Wading through curtains of faded white sheets, it’s hard to miss the neon coloured marine life painted over them. The curious trail opens into an art installation. A sign reads, “Ice ages have come and gone. ‘Coral reefs’ have persisted! Will they survive ‘us’ hoomans?” The fluorescent greens and oranges highlight an important point. Made out of up-cycled waste from their previous edition, Thinnai Talkies seeks to provoke dialogues through the screening that follows. A voice emerges from the speakers:
“Naa kaana ulagangal, nee kaana vendum”
(The world that I get to see, you should be able to see it too)
Priya Thuvassery’s documentary ‘Coral Woman’ follows the journey of Uma Mani, a self-made painter who has largely worked on colorful and picturesque recreations of coral reefs. However, when she was questioned about whether she had seen corals up close, a challenge to set off on an adventure arose in her.

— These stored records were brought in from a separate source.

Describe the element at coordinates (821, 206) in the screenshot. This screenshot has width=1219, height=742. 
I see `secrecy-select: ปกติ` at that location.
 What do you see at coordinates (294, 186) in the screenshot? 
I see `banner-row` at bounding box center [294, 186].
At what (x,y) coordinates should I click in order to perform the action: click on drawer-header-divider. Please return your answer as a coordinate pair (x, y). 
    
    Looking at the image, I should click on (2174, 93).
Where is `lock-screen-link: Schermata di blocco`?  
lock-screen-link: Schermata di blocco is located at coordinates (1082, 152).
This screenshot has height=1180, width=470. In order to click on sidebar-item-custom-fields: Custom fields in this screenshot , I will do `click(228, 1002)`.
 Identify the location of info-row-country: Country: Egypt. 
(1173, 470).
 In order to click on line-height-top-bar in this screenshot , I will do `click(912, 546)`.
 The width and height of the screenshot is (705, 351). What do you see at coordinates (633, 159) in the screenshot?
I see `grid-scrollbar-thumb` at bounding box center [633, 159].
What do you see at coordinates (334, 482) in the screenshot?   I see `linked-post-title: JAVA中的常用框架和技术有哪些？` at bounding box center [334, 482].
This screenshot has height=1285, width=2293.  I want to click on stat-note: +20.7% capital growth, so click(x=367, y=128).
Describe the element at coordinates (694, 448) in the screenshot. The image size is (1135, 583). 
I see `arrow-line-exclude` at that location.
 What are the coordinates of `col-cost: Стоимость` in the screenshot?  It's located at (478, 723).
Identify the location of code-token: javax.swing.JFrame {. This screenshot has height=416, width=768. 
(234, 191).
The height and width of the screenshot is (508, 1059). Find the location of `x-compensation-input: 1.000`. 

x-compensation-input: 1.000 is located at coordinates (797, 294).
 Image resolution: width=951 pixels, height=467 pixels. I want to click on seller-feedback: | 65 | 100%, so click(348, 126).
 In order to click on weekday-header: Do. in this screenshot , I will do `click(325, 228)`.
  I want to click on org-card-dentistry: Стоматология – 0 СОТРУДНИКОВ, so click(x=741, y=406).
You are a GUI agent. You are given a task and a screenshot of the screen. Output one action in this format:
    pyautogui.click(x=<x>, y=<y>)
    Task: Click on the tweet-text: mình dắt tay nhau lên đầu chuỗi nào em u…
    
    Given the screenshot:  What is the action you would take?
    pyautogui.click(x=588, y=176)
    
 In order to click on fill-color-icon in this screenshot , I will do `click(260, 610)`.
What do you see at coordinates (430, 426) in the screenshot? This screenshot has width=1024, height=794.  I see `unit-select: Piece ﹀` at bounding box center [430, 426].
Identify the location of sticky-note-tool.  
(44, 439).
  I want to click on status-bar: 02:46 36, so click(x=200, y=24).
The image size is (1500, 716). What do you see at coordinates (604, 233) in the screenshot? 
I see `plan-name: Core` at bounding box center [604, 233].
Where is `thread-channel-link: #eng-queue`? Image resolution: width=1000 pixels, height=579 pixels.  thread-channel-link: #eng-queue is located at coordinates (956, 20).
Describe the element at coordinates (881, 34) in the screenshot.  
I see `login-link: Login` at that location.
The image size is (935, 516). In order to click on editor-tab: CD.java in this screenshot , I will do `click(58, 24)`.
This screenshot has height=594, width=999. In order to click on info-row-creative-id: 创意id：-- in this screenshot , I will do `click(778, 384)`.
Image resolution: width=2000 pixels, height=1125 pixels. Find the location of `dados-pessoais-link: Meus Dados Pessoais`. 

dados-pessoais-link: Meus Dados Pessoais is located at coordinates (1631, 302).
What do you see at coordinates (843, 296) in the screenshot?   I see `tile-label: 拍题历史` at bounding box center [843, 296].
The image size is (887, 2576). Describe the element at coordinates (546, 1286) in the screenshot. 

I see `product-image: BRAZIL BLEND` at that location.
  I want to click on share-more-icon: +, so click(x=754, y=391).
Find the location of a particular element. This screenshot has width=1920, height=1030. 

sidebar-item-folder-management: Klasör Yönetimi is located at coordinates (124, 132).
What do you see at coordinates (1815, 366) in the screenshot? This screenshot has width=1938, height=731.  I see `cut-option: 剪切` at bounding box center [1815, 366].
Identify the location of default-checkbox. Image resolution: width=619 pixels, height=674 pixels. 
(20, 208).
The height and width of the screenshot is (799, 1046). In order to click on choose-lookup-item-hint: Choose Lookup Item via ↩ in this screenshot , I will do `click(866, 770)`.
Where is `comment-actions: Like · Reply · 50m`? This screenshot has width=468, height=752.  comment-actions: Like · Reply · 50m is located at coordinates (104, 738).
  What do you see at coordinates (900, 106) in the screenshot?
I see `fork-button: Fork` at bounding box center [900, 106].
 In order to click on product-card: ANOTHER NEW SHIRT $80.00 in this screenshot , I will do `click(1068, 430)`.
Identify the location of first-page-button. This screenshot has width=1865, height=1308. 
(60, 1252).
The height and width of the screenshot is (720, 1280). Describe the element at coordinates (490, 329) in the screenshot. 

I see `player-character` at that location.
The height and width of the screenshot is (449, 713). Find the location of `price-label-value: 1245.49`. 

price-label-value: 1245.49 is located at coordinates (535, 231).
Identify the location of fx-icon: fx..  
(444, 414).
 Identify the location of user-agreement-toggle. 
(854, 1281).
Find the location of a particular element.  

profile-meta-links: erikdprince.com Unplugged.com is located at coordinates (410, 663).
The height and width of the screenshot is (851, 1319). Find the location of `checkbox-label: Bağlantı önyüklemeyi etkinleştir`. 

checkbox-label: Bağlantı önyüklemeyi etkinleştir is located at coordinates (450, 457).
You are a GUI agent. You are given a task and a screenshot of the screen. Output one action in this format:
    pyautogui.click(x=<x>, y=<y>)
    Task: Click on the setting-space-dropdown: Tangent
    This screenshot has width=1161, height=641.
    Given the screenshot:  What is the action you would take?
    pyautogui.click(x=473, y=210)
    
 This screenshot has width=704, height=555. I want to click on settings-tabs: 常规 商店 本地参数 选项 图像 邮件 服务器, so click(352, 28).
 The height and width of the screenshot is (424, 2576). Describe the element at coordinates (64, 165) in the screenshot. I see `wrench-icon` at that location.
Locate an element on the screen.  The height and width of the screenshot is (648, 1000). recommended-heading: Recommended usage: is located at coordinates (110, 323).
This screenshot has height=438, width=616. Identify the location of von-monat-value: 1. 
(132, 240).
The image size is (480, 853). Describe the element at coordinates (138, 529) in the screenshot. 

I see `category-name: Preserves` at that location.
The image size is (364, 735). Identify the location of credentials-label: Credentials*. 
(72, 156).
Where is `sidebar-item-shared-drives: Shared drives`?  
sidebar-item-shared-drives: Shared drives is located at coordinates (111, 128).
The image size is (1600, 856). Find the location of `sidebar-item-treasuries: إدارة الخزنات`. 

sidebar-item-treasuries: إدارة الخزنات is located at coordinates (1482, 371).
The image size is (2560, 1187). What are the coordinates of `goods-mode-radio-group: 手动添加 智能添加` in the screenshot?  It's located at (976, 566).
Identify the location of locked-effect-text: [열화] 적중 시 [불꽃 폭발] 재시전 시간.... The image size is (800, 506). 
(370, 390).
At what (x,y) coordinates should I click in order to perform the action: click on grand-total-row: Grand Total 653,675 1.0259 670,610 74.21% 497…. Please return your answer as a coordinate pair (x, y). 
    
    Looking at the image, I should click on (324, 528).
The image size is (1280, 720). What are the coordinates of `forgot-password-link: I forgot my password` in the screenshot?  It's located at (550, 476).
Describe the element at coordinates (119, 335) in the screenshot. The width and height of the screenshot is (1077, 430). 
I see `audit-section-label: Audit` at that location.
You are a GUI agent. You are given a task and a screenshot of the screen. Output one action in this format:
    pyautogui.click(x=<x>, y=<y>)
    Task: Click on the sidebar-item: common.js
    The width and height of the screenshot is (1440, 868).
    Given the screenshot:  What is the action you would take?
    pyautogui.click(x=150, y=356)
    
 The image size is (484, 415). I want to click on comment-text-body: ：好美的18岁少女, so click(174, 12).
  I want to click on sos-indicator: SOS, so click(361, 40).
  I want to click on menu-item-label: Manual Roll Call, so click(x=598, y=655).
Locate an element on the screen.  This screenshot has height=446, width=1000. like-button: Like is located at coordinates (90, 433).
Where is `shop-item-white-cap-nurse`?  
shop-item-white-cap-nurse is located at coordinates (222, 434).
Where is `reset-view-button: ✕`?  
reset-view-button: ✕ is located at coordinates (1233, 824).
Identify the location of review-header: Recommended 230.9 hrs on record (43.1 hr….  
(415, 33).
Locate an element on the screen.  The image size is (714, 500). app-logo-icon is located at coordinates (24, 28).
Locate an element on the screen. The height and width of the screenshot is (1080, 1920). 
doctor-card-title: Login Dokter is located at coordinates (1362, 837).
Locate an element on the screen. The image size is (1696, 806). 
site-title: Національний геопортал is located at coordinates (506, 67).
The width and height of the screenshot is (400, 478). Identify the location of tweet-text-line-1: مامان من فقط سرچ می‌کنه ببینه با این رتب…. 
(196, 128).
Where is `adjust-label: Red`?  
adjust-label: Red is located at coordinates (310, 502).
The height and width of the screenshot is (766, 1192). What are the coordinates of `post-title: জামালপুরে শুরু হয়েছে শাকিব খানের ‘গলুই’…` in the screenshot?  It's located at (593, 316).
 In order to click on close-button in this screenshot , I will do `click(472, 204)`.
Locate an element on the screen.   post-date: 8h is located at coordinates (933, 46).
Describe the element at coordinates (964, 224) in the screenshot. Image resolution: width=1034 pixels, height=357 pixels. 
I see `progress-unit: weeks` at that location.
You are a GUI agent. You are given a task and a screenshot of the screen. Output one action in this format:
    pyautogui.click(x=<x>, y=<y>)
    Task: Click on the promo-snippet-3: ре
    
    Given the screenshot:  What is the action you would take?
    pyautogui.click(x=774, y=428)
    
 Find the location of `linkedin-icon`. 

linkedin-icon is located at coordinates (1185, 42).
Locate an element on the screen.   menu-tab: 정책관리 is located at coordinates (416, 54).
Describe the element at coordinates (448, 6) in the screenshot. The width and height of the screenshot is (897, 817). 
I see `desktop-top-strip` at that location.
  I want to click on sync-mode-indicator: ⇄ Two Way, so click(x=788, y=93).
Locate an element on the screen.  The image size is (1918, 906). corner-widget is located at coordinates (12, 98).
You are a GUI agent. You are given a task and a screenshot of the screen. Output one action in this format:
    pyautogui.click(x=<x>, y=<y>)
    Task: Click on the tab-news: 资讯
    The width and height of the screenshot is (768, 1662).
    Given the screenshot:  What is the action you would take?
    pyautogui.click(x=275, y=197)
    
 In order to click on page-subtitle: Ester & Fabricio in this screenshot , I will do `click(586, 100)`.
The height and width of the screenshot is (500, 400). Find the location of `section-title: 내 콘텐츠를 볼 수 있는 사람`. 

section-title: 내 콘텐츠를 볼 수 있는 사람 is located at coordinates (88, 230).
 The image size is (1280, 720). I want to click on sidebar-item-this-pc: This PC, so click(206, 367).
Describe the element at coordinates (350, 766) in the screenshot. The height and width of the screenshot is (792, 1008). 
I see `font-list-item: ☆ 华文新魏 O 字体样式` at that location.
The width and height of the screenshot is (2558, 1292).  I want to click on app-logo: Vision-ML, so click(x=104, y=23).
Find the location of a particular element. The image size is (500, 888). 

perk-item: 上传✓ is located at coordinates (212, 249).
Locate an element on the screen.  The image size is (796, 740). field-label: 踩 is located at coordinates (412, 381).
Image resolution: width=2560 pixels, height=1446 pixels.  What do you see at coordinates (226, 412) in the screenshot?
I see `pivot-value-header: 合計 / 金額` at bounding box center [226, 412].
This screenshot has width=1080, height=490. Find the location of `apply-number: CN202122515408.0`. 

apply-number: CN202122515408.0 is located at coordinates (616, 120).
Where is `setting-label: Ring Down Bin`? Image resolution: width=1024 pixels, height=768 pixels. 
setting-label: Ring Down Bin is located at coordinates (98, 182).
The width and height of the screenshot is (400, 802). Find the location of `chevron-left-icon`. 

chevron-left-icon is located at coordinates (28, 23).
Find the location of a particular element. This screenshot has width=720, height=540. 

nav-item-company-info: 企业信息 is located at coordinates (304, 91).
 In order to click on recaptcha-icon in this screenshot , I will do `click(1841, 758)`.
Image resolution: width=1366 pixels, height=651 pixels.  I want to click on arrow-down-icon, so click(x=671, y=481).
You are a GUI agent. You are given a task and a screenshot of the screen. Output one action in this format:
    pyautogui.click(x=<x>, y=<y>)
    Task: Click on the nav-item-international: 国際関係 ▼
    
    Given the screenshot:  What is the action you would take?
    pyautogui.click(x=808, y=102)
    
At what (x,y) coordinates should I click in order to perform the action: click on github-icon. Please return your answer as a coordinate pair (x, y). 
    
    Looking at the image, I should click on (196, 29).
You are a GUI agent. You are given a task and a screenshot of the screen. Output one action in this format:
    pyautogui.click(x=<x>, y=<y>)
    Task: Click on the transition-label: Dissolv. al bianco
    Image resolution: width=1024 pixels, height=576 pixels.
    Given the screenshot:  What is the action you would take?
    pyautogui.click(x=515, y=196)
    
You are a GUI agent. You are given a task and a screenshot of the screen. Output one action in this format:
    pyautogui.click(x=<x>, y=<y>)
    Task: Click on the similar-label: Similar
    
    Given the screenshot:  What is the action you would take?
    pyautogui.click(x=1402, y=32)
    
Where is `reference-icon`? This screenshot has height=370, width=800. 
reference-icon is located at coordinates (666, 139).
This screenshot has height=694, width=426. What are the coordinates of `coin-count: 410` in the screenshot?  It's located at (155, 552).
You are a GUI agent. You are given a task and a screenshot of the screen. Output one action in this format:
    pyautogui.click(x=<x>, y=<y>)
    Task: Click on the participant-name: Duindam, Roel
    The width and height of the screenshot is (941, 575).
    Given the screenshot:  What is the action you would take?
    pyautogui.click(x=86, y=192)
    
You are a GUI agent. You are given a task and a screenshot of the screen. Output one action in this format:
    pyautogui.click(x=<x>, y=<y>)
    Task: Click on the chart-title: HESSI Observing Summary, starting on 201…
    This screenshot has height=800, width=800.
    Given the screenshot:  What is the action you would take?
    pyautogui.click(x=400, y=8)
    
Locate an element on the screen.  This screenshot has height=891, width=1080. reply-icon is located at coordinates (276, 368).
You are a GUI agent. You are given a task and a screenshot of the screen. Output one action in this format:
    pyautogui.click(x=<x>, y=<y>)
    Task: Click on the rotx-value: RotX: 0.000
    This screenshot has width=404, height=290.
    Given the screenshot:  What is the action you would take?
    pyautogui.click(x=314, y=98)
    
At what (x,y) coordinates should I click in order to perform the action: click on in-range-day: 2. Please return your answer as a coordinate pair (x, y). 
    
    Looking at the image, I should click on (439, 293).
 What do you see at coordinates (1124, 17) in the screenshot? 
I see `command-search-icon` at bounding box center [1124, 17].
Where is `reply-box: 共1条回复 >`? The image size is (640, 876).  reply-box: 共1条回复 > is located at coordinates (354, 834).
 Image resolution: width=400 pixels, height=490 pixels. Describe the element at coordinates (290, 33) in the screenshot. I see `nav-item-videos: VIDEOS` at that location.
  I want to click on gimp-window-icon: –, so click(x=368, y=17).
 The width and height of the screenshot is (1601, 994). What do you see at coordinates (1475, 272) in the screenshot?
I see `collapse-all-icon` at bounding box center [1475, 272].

At the ripe young age of 49, Uma learnt to swim and foray into being a PADI certified scuba diver. There’s a beautiful shot in the documentary as the audience follows Uma’s jump into cold waters. Anticipation builds as we watch her hit the surface of the water and the scene immediately cuts to brightly colored corals softly swaying. A quietness settles in, a powerful narrative on screen and an engaged audience.
“It transformed me and the way I perceived corals. I went back home and retouched my paintings, to display more accurately the interdependence of corals and fishes,”
Coral reefs make up only 0.1 percent of the area of the ocean, but support 25 percent of all marine species. Due to climate change phenomena and local stressors, in 2016, 16.2 percent of corals were lost along the Gulf of Mannar. This led to excessive coral bleaching and significant shifts in the surrounding ecosystem. “I also began painting bleached corals. It was a conscious choice not even add brownish hues in my painting, to even suggest specks of life,” Uma adds.
The documentary captures the effect of climate change phenomena and local stressors on coral reefs through the eyes of a silent observer in Uma’s journey. What’s one significant change she sees after the documentary? “Tangible change is yet to come. I keep telling people, let’s start at the basics and attempt to install rainwater harvesting measures. I honestly believe that the moment begins from here. It’s a simple enough task to screen this at film festivals and give a speech afterward, but personal interaction with people and their habits will really make a change, at least in a small way,” she smiles.
To Uma, everyone is responsible to step up. It’s not just the work of an NGO or group of individuals to make a significant change. Just as the documentary came together on its own., she believes so will the younger generation towards a more greener and hopeful future. ‘Coral Women’ is not only a wake up call for more active engagement with our environment, but also serves to tell a story through well captured visuals.